(Collected data entries)
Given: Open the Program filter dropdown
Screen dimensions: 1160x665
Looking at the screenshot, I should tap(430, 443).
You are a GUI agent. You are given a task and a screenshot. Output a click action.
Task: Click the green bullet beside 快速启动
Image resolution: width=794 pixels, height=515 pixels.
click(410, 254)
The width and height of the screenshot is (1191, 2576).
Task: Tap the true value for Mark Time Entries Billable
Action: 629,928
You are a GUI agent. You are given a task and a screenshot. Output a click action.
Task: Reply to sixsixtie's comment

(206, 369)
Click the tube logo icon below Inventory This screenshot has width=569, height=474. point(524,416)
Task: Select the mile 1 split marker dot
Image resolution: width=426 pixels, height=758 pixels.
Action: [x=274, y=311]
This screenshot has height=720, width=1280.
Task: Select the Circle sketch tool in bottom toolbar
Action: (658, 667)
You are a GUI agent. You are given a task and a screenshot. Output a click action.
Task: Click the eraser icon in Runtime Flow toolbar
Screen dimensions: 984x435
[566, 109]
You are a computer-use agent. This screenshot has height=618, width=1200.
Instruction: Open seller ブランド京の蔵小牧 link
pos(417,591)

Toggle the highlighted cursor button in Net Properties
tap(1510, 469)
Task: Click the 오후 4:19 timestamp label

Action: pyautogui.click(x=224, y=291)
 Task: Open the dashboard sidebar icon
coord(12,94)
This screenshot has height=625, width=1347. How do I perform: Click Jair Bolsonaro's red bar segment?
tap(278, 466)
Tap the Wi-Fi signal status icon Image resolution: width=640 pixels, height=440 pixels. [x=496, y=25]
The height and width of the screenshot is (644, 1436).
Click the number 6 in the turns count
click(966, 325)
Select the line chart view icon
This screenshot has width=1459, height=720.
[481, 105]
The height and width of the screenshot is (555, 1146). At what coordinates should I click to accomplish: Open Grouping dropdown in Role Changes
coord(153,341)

* WORK ORDER *
Repeat the data above exactly.

* RESULT OF THE EXERCISE *
Given: Open the Program filter dropdown
Screen dimensions: 1160x665
Looking at the screenshot, I should tap(430, 443).
You are a GUI agent. You are given a task and a screenshot. Output a click action.
Task: Click the green bullet beside 快速启动
Image resolution: width=794 pixels, height=515 pixels.
click(410, 254)
The width and height of the screenshot is (1191, 2576).
Task: Tap the true value for Mark Time Entries Billable
Action: 629,928
You are a GUI agent. You are given a task and a screenshot. Output a click action.
Task: Reply to sixsixtie's comment

(206, 369)
Click the tube logo icon below Inventory This screenshot has width=569, height=474. point(524,416)
Task: Select the mile 1 split marker dot
Image resolution: width=426 pixels, height=758 pixels.
Action: [x=274, y=311]
This screenshot has height=720, width=1280.
Task: Select the Circle sketch tool in bottom toolbar
Action: (658, 667)
You are a GUI agent. You are given a task and a screenshot. Output a click action.
Task: Click the eraser icon in Runtime Flow toolbar
Screen dimensions: 984x435
[566, 109]
You are a computer-use agent. This screenshot has height=618, width=1200.
Instruction: Open seller ブランド京の蔵小牧 link
pos(417,591)

Toggle the highlighted cursor button in Net Properties
tap(1510, 469)
Task: Click the 오후 4:19 timestamp label

Action: pyautogui.click(x=224, y=291)
 Task: Open the dashboard sidebar icon
coord(12,94)
This screenshot has height=625, width=1347. How do I perform: Click Jair Bolsonaro's red bar segment?
tap(278, 466)
Tap the Wi-Fi signal status icon Image resolution: width=640 pixels, height=440 pixels. [x=496, y=25]
The height and width of the screenshot is (644, 1436).
Click the number 6 in the turns count
click(966, 325)
Select the line chart view icon
This screenshot has width=1459, height=720.
[481, 105]
The height and width of the screenshot is (555, 1146). At what coordinates should I click to accomplish: Open Grouping dropdown in Role Changes
coord(153,341)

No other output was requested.